PROBLEM
Format the material below as a JSON list of strings, with one string per line and blank lines omitted. Leave the pictures out of the list.

-- start SOURCE RECORDS --

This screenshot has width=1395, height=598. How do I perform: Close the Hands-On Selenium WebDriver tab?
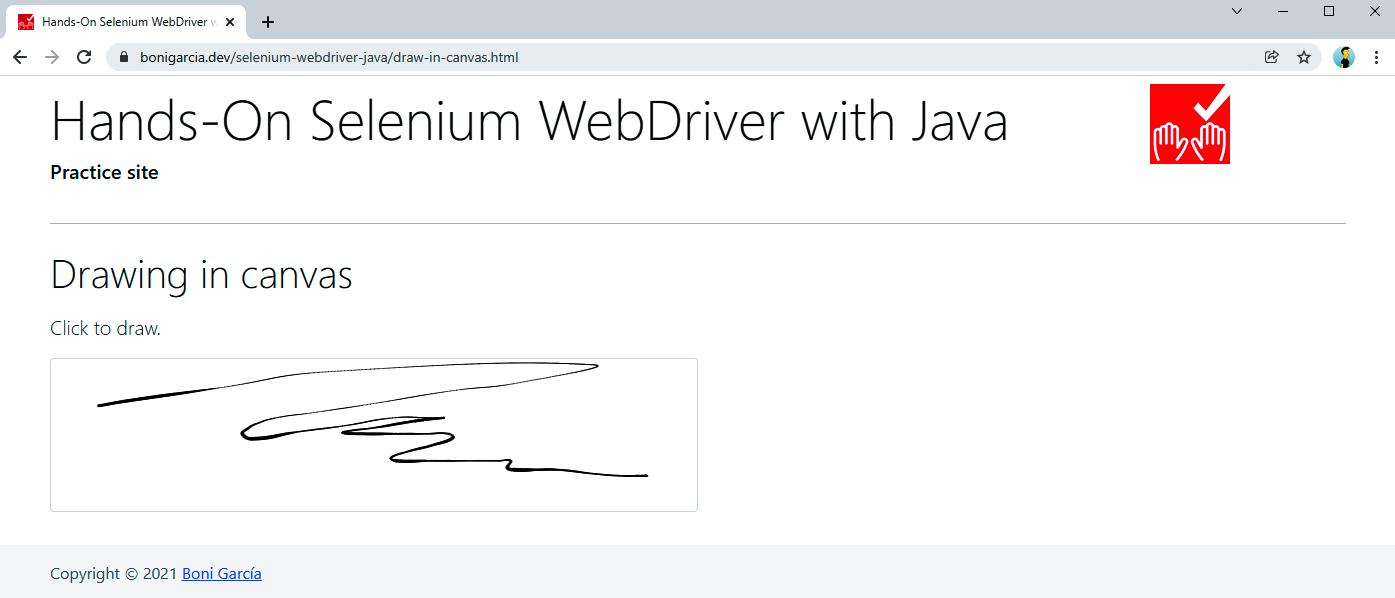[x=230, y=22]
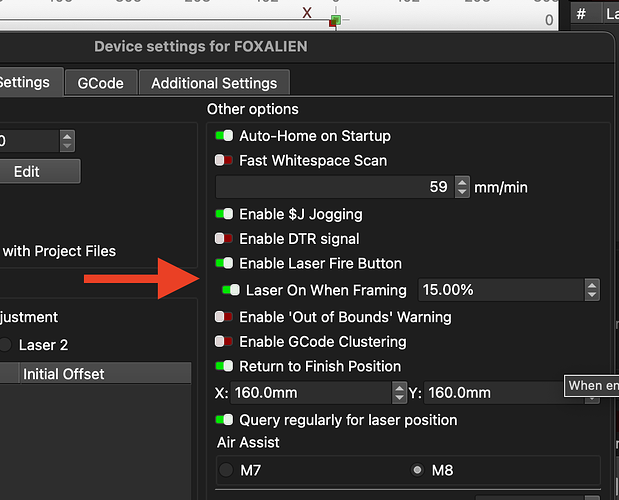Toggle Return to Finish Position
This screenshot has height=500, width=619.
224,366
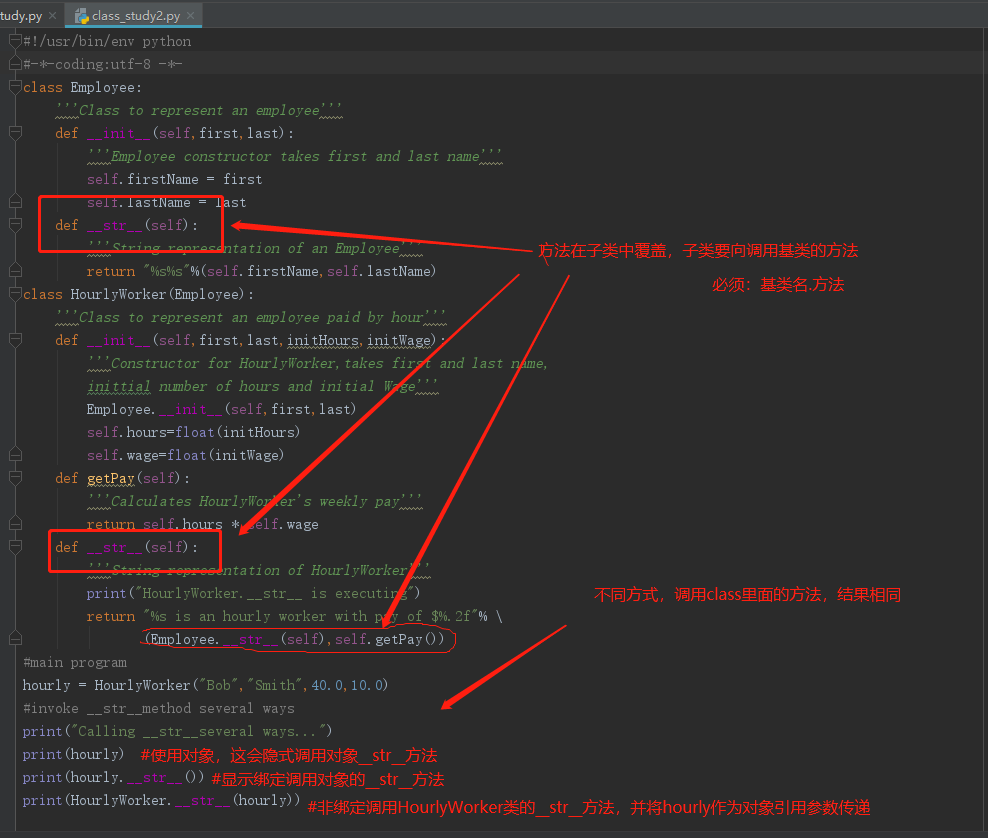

-- end SOURCE RECORDS --

RESPONSE TO THE TASK
[
  "This screenshot has width=1395, height=598. How do I perform: Close the Hands-On Selenium WebDriver tab?",
  "[x=230, y=22]",
  "Toggle Return to Finish Position",
  "This screenshot has height=500, width=619.",
  "224,366"
]